Task details ::
Only a number is expected in reply: the number of lines below that include the word "computer".
═════ Source material
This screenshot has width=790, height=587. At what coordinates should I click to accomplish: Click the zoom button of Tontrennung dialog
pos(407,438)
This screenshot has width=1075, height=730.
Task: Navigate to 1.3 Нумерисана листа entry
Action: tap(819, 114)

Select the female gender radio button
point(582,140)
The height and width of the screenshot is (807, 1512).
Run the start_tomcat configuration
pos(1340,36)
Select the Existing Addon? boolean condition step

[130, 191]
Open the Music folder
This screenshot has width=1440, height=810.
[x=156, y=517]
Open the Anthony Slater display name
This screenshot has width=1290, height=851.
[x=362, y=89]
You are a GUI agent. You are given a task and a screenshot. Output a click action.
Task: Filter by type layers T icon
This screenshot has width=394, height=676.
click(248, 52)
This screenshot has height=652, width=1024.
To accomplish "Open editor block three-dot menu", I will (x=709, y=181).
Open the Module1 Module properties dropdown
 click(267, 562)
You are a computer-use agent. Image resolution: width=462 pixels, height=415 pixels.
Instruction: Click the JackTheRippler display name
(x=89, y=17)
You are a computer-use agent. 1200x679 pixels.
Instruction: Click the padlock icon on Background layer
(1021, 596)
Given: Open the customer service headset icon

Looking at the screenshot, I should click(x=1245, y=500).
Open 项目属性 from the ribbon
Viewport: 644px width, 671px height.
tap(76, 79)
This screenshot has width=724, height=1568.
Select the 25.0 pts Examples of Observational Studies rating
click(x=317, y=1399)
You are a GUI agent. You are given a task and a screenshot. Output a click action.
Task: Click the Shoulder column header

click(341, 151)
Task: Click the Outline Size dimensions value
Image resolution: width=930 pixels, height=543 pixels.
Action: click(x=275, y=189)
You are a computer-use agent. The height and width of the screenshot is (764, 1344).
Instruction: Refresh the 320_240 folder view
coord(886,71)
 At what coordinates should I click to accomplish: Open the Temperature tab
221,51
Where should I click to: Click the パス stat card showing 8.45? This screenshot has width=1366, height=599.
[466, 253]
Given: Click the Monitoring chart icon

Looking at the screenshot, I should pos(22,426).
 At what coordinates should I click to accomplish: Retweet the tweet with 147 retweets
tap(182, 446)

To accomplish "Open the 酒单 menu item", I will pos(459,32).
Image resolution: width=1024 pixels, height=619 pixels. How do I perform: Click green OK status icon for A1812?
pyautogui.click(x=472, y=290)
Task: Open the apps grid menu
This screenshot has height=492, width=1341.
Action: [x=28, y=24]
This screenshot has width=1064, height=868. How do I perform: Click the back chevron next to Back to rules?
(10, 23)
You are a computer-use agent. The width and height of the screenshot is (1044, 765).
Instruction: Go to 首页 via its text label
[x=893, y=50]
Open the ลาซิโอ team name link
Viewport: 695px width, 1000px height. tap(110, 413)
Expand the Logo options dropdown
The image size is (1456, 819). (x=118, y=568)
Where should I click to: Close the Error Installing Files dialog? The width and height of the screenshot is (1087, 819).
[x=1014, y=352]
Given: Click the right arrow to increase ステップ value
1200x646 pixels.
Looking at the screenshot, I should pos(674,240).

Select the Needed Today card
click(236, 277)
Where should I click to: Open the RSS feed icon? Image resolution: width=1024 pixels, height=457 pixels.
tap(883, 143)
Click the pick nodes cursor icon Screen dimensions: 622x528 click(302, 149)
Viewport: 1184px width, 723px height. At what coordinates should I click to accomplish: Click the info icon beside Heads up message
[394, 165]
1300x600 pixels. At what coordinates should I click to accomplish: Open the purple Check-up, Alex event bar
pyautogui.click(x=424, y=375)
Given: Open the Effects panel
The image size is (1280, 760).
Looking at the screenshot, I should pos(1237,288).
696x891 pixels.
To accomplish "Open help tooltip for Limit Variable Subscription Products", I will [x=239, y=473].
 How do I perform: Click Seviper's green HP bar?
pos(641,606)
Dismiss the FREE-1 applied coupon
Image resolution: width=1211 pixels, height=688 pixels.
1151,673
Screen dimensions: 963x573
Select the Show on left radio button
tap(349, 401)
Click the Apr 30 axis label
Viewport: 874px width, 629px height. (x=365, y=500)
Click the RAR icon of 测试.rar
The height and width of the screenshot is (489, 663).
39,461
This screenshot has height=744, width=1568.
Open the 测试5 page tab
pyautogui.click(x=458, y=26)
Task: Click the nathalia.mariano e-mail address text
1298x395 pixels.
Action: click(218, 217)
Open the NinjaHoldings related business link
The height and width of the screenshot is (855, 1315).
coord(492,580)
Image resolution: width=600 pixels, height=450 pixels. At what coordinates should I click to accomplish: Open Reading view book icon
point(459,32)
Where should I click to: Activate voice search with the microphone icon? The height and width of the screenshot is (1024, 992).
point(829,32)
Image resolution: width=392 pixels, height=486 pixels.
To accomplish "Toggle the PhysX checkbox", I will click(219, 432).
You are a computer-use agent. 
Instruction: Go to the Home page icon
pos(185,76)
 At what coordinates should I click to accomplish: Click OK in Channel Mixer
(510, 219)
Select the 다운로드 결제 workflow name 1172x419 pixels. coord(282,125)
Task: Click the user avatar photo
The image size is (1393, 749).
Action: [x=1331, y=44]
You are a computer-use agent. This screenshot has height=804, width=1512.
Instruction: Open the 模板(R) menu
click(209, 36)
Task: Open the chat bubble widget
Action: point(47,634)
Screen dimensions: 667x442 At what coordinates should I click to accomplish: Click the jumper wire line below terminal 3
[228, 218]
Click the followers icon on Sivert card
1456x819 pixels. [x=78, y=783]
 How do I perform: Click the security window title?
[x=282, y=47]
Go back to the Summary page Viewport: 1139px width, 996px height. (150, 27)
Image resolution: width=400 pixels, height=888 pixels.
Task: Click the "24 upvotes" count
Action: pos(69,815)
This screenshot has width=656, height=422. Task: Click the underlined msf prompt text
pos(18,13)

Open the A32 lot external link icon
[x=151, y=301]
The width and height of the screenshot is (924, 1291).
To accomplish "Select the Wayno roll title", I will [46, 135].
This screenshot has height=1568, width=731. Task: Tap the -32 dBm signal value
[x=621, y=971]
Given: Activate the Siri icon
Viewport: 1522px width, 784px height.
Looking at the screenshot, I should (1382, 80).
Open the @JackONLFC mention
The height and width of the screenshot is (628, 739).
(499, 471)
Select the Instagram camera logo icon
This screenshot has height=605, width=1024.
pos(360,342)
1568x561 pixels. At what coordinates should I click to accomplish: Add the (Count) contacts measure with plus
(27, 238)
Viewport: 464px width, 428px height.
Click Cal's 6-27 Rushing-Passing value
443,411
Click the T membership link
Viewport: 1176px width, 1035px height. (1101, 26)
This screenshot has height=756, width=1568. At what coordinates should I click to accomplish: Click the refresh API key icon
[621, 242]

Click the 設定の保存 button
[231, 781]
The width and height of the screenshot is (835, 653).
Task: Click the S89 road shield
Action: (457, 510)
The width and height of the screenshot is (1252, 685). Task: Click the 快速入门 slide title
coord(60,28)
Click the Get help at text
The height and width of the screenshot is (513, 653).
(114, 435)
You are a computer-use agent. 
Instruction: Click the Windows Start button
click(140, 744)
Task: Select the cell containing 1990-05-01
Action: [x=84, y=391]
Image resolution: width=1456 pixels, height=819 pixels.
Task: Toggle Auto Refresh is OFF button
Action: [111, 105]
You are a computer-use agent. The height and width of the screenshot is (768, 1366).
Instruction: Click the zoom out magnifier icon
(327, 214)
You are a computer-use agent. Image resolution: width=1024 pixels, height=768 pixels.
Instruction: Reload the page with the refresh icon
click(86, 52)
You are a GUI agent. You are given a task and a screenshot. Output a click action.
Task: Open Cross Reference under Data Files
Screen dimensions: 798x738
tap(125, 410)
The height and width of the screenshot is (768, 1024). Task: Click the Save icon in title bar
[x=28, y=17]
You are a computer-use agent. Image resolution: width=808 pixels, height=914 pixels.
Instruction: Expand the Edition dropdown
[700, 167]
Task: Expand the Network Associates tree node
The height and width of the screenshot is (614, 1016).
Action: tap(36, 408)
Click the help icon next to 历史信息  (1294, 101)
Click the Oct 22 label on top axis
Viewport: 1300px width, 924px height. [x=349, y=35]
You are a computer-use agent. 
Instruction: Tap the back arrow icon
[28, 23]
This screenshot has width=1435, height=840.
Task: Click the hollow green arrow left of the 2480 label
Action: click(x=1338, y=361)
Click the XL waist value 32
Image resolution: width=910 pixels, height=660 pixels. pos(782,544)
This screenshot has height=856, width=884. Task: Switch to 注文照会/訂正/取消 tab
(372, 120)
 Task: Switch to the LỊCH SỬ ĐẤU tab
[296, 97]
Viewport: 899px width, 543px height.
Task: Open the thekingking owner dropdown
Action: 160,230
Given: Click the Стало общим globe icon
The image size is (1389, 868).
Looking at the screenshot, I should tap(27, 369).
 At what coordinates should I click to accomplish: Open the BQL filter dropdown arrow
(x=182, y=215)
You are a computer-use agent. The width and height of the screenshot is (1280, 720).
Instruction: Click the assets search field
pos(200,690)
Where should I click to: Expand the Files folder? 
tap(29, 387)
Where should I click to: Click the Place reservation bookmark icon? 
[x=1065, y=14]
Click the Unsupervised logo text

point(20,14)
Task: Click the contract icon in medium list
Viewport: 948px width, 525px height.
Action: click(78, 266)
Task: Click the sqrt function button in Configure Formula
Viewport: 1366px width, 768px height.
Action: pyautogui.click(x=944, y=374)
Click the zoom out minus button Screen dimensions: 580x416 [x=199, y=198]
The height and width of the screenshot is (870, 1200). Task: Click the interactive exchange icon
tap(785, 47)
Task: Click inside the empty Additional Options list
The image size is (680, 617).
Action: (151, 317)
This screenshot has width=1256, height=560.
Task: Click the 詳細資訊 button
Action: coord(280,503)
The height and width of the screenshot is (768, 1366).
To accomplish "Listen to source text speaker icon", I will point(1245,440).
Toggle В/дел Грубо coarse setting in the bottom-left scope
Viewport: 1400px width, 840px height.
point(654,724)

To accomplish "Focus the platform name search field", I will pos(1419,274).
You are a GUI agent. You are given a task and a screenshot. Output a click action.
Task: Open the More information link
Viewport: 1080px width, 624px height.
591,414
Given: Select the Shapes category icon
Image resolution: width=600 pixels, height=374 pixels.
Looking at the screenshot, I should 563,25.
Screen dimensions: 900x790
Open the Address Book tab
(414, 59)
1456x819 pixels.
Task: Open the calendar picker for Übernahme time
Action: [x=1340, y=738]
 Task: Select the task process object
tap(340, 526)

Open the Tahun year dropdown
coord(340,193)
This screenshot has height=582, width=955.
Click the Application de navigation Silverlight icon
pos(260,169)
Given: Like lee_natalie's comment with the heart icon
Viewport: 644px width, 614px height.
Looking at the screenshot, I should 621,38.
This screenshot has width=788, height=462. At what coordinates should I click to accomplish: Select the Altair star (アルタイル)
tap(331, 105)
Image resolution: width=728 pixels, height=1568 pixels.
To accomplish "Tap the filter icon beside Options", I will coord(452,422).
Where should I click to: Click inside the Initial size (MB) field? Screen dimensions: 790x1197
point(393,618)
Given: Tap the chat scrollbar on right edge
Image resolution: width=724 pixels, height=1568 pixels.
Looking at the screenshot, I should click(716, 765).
══════════
Answer for this exercise ::
12